TEXT BLOCK:
------------------------------------
Litigation against manufacturers and pharmacy benefit managers over insulin pricing continues to pick up steam in the new year. Missouri has become latest state to take legal action, following lawsuits by Delaware, Oregon and other states in recent weeks.

Missouri Attorney General Catherine Hanaway announced that her office has filed suit against 19 PBMs and drug manufacturers operating in the state.

“At a time when health care costs continue to soar, we are taking a stand against insulin price manipulation and fraud,” she said in announcing the lawsuit. “It is quite clear that the health care administration conglomerates do not want the prices for diabetes medications to go down, choosing profit over affordable health care for people at risk. Missourians deserve a fair and just marketplace, and we demand nothing less.”

Around 18% of the nearly 450,000 uninsured Missouri residents are diabetic, according to a news release from the attorney general’s office. Manufacturers’ published prices in the state are $300 to $400 for the same at-issue drugs sold in other countries for less than the equivalent of $5 in U.S. currency, it said.

“Access to life-sustaining insulin should not be restricted by radical pricing practices that disproportionately harm families,” said Jeremiah Morgan, interim deputy attorney general. “PBMs have found a way to game the system for their mutual benefit -- the insulin pricing scheme -- and consumers have said ‘enough.’”

The petition, filed in St. Louis County Circuit Court, asks the court to declare this pricing structure unlawful, end predatory behavior and require PBMs to pay what is owed. “If successful, this action will hold PBMs and manufacturers accountable, require financial restitution and send a clear message to other businesses: If you deceive Missouri consumers, you will face the full force of the law,” the release said.

In other recent legal action:

  • Delaware sued manufacturers and PBMs for allegedly increasing insulin prices by as much as 1,000% over the past 15 years.
  • Oregon filed a lawsuit seeking $900 million in damages from the nation’s largest insulin manufacturers and PBMs, alleging that they worked together to artificially inflate the price of insulin and other critical diabetes medications at the expense of the state’s patients and families.
  • Virginia sued the nation’s largest PBMs and insulin manufacturers for alleged violations of the Virginia Consumer Protection Act. The lawsuit alleged a yearslong insulin pricing scheme that artificially inflated the price of diabetes medications and deceived consumers about those inflated prices.
  • Indiana filed a similar lawsuit last month, including against in-state drugmaker Eli Lilly.
------------------------------------
Stored records:
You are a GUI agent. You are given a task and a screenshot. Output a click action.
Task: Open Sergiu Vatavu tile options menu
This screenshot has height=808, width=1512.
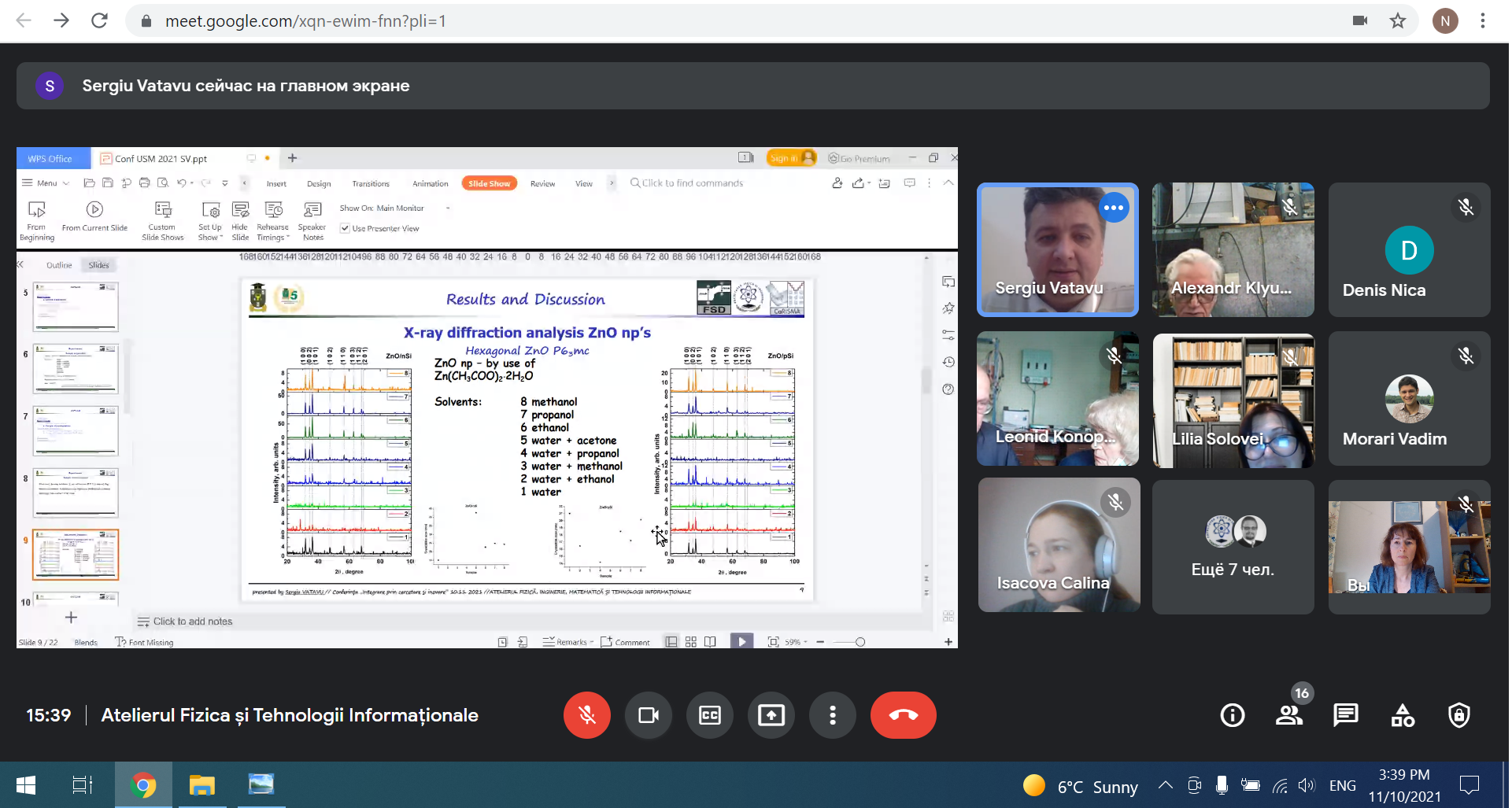pos(1114,208)
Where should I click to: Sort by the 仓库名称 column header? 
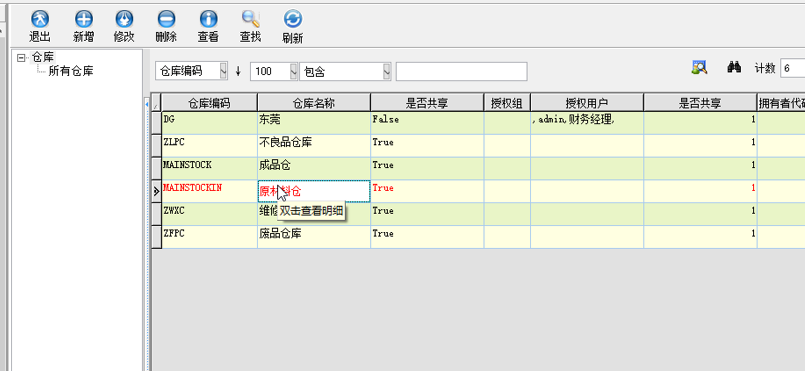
------------------------------------
ACTIVITIES:
**A)** Reproduce the passage of the insulin pricing article between "The petition, filed" and "the release said.", inclusive.
**B)** According to the insulin pricing article, in which court was Missouri's petition filed?

ACTIVITY ANSWERS:
**A)**
The petition, filed in St. Louis County Circuit Court, asks the court to declare this pricing structure unlawful, end predatory behavior and require PBMs to pay what is owed. “If successful, this action will hold PBMs and manufacturers accountable, require financial restitution and send a clear message to other businesses: If you deceive Missouri consumers, you will face the full force of the law,” the release said.

**B)** St. Louis County Circuit Court.